Когда такси, просев под тяжестью трех сеньор, которые огромными куклами застыли на заднем сиденье, поползло вниз, был уже вечер. Мы вчетвером стояли на дороге, разделяющей наш дом и дом тети Лусии, в уютных желтоватых сумерках, как на гравюрах с изображением европейских городов, которые тетя Лусия повесила у себя на лестнице. Видневшиеся за изгородью огни в гостиной делали наш дом больше, и отсюда он, кроме гостиной весь темный, казался мне огромным старинным замком или штаб-квартирой знаменитого полка в Ла-Маранье. Вдруг в памяти возникли другие гравюры — залы со знаменами английской армии, сражавшейся с французами в Канаде, а наш остров оказался на озере Онтарио, по которому в лодке неслись тетя Лусия и Том Билфингер.

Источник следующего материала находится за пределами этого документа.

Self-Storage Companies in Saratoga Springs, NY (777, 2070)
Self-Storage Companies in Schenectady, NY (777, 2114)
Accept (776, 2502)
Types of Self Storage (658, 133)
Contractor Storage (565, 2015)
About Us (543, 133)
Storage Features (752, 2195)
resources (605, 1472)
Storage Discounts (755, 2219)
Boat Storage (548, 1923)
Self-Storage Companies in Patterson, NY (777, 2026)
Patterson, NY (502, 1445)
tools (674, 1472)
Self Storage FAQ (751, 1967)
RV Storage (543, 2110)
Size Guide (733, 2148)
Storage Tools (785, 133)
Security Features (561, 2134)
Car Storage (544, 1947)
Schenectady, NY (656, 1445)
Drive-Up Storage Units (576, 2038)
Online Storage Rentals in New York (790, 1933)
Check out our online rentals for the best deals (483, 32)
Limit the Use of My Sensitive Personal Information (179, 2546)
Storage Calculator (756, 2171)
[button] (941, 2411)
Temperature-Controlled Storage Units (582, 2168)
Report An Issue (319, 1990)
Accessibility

А вокруг был туман, влажный морской туман, взлохмаченный ветром, как были взлохмачены им кусты и деревья, темные и почему-то очень важные для меня, как было растревожено им мое тогда еще детское сердце. За кружащимся туманом, который то сгущался, то рассеивался у нас за спиной, над морем вздымалась башня тети Лусии — без единого огонька, даже без фонаря у входа.
До нас доносились размеренные приглушенные удары, будто невидимый океан хлопал как одержимый. Мы слышали шум высокого прилива, возбуждающий, словно барабанный бой, грохот волн, заливающих глотки побережья Ла-Мараньи — пещеры в основании крутых скал. Я представила себе белую пену, бурлящую вокруг острых камней у их подножия. Она напоминала о неизбежности и смерти, которая вдруг унесла Индалесио из мира живых, о безумии или мании, которые вдруг унесли тетю Нинес из мира рассудительности и покоя. И ничего не осталось, только размеренные удары волн о скалы. В тот вечер меня поразила близость этого грохота, усугублявшего наше растерянное молчание, так что в конце концов мы все вчетвером бегом бросились к дому. А закончился вечер очень весело, почему-то все вызывало у нас смех.